[Collected data]
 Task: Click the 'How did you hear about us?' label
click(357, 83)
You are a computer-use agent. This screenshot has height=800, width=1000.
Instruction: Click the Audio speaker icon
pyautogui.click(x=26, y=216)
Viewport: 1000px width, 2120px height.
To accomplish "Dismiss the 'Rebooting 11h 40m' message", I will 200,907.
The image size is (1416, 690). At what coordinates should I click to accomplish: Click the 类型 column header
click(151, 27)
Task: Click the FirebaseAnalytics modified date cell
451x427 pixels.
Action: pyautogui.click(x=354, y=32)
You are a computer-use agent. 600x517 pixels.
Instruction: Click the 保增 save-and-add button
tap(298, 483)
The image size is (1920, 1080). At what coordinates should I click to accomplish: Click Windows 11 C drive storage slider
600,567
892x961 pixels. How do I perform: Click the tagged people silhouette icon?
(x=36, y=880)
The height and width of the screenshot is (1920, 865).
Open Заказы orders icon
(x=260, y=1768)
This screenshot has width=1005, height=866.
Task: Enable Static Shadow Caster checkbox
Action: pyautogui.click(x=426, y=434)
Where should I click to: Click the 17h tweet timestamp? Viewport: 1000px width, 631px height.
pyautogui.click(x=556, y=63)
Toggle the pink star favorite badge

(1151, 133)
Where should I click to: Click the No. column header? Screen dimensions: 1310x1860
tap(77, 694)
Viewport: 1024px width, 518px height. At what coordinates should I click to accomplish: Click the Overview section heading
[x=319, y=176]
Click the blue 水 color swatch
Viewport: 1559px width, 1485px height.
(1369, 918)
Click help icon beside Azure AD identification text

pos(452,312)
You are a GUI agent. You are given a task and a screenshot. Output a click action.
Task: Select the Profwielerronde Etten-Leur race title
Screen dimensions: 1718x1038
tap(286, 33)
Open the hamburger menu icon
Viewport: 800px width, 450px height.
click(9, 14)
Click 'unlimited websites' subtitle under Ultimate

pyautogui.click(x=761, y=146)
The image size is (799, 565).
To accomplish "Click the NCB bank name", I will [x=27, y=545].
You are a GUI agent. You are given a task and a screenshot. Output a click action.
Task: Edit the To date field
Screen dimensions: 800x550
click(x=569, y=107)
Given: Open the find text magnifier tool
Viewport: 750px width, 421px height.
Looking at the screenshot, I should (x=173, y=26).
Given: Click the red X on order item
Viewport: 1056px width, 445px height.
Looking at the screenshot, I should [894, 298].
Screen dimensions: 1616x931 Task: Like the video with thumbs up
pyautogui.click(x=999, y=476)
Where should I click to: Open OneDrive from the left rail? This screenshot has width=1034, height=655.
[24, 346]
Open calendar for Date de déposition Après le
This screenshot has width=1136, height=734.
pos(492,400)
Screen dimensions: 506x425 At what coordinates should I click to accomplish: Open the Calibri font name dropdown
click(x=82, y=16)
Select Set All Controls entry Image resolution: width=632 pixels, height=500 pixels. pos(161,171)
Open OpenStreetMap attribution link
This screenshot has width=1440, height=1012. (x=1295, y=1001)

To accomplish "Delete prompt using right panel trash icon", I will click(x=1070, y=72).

| TRY IT |
Please count the lines in the records that hold the string "will", and give the number alone.

| RESULT OF THIS TASK |
3